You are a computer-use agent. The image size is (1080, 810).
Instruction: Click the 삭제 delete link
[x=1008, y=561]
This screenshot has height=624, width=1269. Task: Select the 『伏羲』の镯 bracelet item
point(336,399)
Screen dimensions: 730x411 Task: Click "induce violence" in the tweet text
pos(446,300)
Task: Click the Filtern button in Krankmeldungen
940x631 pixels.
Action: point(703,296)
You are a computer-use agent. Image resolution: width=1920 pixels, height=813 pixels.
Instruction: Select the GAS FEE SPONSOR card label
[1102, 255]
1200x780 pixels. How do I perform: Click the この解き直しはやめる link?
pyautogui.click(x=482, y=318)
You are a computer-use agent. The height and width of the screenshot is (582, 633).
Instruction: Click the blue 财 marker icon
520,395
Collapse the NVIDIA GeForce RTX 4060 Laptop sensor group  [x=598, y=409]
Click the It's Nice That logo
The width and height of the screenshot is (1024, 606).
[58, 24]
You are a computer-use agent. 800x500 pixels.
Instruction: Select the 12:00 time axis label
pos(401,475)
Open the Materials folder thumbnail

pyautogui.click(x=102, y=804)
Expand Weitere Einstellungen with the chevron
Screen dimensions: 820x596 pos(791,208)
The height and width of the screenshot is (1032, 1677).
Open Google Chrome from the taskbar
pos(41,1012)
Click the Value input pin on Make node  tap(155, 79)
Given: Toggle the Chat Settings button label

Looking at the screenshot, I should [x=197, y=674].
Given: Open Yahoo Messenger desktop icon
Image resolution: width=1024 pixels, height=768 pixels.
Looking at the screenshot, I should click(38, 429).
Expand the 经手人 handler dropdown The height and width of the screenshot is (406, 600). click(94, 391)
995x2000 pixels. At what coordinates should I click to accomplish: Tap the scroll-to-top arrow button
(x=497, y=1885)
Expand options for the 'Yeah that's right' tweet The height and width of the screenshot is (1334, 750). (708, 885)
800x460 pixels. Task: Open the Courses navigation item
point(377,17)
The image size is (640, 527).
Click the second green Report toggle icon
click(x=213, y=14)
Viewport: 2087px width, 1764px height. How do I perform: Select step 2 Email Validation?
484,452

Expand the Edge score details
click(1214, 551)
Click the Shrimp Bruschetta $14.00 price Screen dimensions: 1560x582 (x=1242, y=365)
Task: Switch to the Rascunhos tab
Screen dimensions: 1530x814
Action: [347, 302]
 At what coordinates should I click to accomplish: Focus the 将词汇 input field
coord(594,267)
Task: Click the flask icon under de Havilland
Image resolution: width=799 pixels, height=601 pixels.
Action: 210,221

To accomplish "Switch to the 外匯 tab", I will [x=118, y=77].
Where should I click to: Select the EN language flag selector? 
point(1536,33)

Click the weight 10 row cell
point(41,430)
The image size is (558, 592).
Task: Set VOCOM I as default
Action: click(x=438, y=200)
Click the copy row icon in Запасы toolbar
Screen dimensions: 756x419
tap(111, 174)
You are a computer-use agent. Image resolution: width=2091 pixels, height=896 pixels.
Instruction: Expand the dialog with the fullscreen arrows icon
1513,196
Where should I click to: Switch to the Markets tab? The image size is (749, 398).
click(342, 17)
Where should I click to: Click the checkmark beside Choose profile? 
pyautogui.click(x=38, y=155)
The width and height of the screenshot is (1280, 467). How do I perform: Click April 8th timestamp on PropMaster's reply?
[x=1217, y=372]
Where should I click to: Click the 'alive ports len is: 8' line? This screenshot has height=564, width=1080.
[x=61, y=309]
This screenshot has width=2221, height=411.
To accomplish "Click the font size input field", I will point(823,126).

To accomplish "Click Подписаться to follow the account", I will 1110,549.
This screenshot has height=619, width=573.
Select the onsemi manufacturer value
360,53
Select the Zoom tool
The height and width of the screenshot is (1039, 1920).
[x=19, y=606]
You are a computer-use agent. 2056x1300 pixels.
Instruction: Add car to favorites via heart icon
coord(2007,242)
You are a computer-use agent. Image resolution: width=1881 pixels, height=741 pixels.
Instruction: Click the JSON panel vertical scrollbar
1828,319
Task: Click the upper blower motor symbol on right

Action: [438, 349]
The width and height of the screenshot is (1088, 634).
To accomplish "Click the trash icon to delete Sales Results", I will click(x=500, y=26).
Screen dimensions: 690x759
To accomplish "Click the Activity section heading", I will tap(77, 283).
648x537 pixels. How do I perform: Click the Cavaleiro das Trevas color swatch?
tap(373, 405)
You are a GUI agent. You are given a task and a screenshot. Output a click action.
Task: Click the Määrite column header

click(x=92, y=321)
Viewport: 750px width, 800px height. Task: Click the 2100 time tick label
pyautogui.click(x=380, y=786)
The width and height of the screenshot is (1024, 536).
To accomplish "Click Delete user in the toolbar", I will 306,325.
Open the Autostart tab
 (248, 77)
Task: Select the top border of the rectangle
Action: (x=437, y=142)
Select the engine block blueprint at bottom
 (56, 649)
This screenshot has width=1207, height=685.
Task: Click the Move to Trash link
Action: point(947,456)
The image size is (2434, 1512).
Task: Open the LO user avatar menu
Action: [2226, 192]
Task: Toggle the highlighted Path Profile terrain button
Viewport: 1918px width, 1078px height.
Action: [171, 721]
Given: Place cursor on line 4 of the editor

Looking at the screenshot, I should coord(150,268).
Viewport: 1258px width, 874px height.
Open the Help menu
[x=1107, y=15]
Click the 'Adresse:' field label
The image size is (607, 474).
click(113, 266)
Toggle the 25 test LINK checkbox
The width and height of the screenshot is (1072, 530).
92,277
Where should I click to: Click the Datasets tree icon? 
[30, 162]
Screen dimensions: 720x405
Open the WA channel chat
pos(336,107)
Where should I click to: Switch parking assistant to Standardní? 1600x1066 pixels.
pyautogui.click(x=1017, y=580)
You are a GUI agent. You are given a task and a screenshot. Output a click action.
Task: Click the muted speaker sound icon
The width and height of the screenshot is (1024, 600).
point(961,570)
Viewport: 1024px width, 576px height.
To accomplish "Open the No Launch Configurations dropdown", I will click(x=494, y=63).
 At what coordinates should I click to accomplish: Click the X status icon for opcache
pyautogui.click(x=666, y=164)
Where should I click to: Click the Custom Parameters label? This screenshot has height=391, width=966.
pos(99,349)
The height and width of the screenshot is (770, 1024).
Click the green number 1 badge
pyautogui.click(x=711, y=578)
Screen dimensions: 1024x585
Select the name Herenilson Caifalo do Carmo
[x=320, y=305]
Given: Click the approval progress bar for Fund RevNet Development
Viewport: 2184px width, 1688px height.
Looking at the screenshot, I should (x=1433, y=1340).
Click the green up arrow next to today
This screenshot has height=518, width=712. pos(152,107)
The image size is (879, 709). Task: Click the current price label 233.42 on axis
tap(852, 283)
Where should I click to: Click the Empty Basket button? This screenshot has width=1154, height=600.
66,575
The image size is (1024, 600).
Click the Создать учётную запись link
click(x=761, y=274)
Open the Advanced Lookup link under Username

§ WHAT YOU ARE ASKED TO DO:
Reproduce exactly what is written in the listing above.

§ ANSWER SPACE:
You are a computer-use agent. The image size is (1080, 810).
Instruction: Click the 삭제 delete link
[x=1008, y=561]
This screenshot has height=624, width=1269. Task: Select the 『伏羲』の镯 bracelet item
point(336,399)
Screen dimensions: 730x411 Task: Click "induce violence" in the tweet text
pos(446,300)
Task: Click the Filtern button in Krankmeldungen
940x631 pixels.
Action: point(703,296)
You are a computer-use agent. Image resolution: width=1920 pixels, height=813 pixels.
Instruction: Select the GAS FEE SPONSOR card label
[1102, 255]
1200x780 pixels. How do I perform: Click the この解き直しはやめる link?
pyautogui.click(x=482, y=318)
You are a computer-use agent. The height and width of the screenshot is (582, 633).
Instruction: Click the blue 财 marker icon
520,395
Collapse the NVIDIA GeForce RTX 4060 Laptop sensor group  [x=598, y=409]
Click the It's Nice That logo
The width and height of the screenshot is (1024, 606).
[58, 24]
You are a computer-use agent. 800x500 pixels.
Instruction: Select the 12:00 time axis label
pos(401,475)
Open the Materials folder thumbnail

pyautogui.click(x=102, y=804)
Expand Weitere Einstellungen with the chevron
Screen dimensions: 820x596 pos(791,208)
The height and width of the screenshot is (1032, 1677).
Open Google Chrome from the taskbar
pos(41,1012)
Click the Value input pin on Make node  tap(155, 79)
Given: Toggle the Chat Settings button label

Looking at the screenshot, I should [x=197, y=674].
Given: Open Yahoo Messenger desktop icon
Image resolution: width=1024 pixels, height=768 pixels.
Looking at the screenshot, I should click(38, 429).
Expand the 经手人 handler dropdown The height and width of the screenshot is (406, 600). click(94, 391)
995x2000 pixels. At what coordinates should I click to accomplish: Tap the scroll-to-top arrow button
(x=497, y=1885)
Expand options for the 'Yeah that's right' tweet The height and width of the screenshot is (1334, 750). (708, 885)
800x460 pixels. Task: Open the Courses navigation item
point(377,17)
The image size is (640, 527).
Click the second green Report toggle icon
click(x=213, y=14)
Viewport: 2087px width, 1764px height. How do I perform: Select step 2 Email Validation?
484,452

Expand the Edge score details
click(1214, 551)
Click the Shrimp Bruschetta $14.00 price Screen dimensions: 1560x582 (x=1242, y=365)
Task: Switch to the Rascunhos tab
Screen dimensions: 1530x814
Action: [347, 302]
 At what coordinates should I click to accomplish: Focus the 将词汇 input field
coord(594,267)
Task: Click the flask icon under de Havilland
Image resolution: width=799 pixels, height=601 pixels.
Action: 210,221

To accomplish "Switch to the 外匯 tab", I will [x=118, y=77].
Where should I click to: Select the EN language flag selector? 
point(1536,33)

Click the weight 10 row cell
point(41,430)
The image size is (558, 592).
Task: Set VOCOM I as default
Action: click(x=438, y=200)
Click the copy row icon in Запасы toolbar
Screen dimensions: 756x419
tap(111, 174)
You are a computer-use agent. Image resolution: width=2091 pixels, height=896 pixels.
Instruction: Expand the dialog with the fullscreen arrows icon
1513,196
Where should I click to: Switch to the Markets tab? The image size is (749, 398).
click(342, 17)
Where should I click to: Click the checkmark beside Choose profile? 
pyautogui.click(x=38, y=155)
The width and height of the screenshot is (1280, 467). How do I perform: Click April 8th timestamp on PropMaster's reply?
[x=1217, y=372]
Where should I click to: Click the 'alive ports len is: 8' line? This screenshot has height=564, width=1080.
[x=61, y=309]
This screenshot has width=2221, height=411.
To accomplish "Click the font size input field", I will point(823,126).

To accomplish "Click Подписаться to follow the account", I will 1110,549.
This screenshot has height=619, width=573.
Select the onsemi manufacturer value
360,53
Select the Zoom tool
The height and width of the screenshot is (1039, 1920).
[x=19, y=606]
You are a computer-use agent. 2056x1300 pixels.
Instruction: Add car to favorites via heart icon
coord(2007,242)
You are a computer-use agent. Image resolution: width=1881 pixels, height=741 pixels.
Instruction: Click the JSON panel vertical scrollbar
1828,319
Task: Click the upper blower motor symbol on right

Action: [438, 349]
The width and height of the screenshot is (1088, 634).
To accomplish "Click the trash icon to delete Sales Results", I will click(x=500, y=26).
Screen dimensions: 690x759
To accomplish "Click the Activity section heading", I will tap(77, 283).
648x537 pixels. How do I perform: Click the Cavaleiro das Trevas color swatch?
tap(373, 405)
You are a GUI agent. You are given a task and a screenshot. Output a click action.
Task: Click the Määrite column header

click(x=92, y=321)
Viewport: 750px width, 800px height. Task: Click the 2100 time tick label
pyautogui.click(x=380, y=786)
The width and height of the screenshot is (1024, 536).
To accomplish "Click Delete user in the toolbar", I will 306,325.
Open the Autostart tab
 (248, 77)
Task: Select the top border of the rectangle
Action: (x=437, y=142)
Select the engine block blueprint at bottom
 (56, 649)
This screenshot has width=1207, height=685.
Task: Click the Move to Trash link
Action: point(947,456)
The image size is (2434, 1512).
Task: Open the LO user avatar menu
Action: [2226, 192]
Task: Toggle the highlighted Path Profile terrain button
Viewport: 1918px width, 1078px height.
Action: [171, 721]
Given: Place cursor on line 4 of the editor

Looking at the screenshot, I should coord(150,268).
Viewport: 1258px width, 874px height.
Open the Help menu
[x=1107, y=15]
Click the 'Adresse:' field label
The image size is (607, 474).
click(113, 266)
Toggle the 25 test LINK checkbox
The width and height of the screenshot is (1072, 530).
92,277
Where should I click to: Click the Datasets tree icon? 
[30, 162]
Screen dimensions: 720x405
Open the WA channel chat
pos(336,107)
Where should I click to: Switch parking assistant to Standardní? 1600x1066 pixels.
pyautogui.click(x=1017, y=580)
You are a GUI agent. You are given a task and a screenshot. Output a click action.
Task: Click the muted speaker sound icon
The width and height of the screenshot is (1024, 600).
point(961,570)
Viewport: 1024px width, 576px height.
To accomplish "Open the No Launch Configurations dropdown", I will click(x=494, y=63).
 At what coordinates should I click to accomplish: Click the X status icon for opcache
pyautogui.click(x=666, y=164)
Where should I click to: Click the Custom Parameters label? This screenshot has height=391, width=966.
pos(99,349)
The height and width of the screenshot is (770, 1024).
Click the green number 1 badge
pyautogui.click(x=711, y=578)
Screen dimensions: 1024x585
Select the name Herenilson Caifalo do Carmo
[x=320, y=305]
Given: Click the approval progress bar for Fund RevNet Development
Viewport: 2184px width, 1688px height.
Looking at the screenshot, I should (x=1433, y=1340).
Click the green up arrow next to today
This screenshot has height=518, width=712. pos(152,107)
The image size is (879, 709). Task: Click the current price label 233.42 on axis
tap(852, 283)
Where should I click to: Click the Empty Basket button? This screenshot has width=1154, height=600.
66,575
The image size is (1024, 600).
Click the Создать учётную запись link
click(x=761, y=274)
Open the Advanced Lookup link under Username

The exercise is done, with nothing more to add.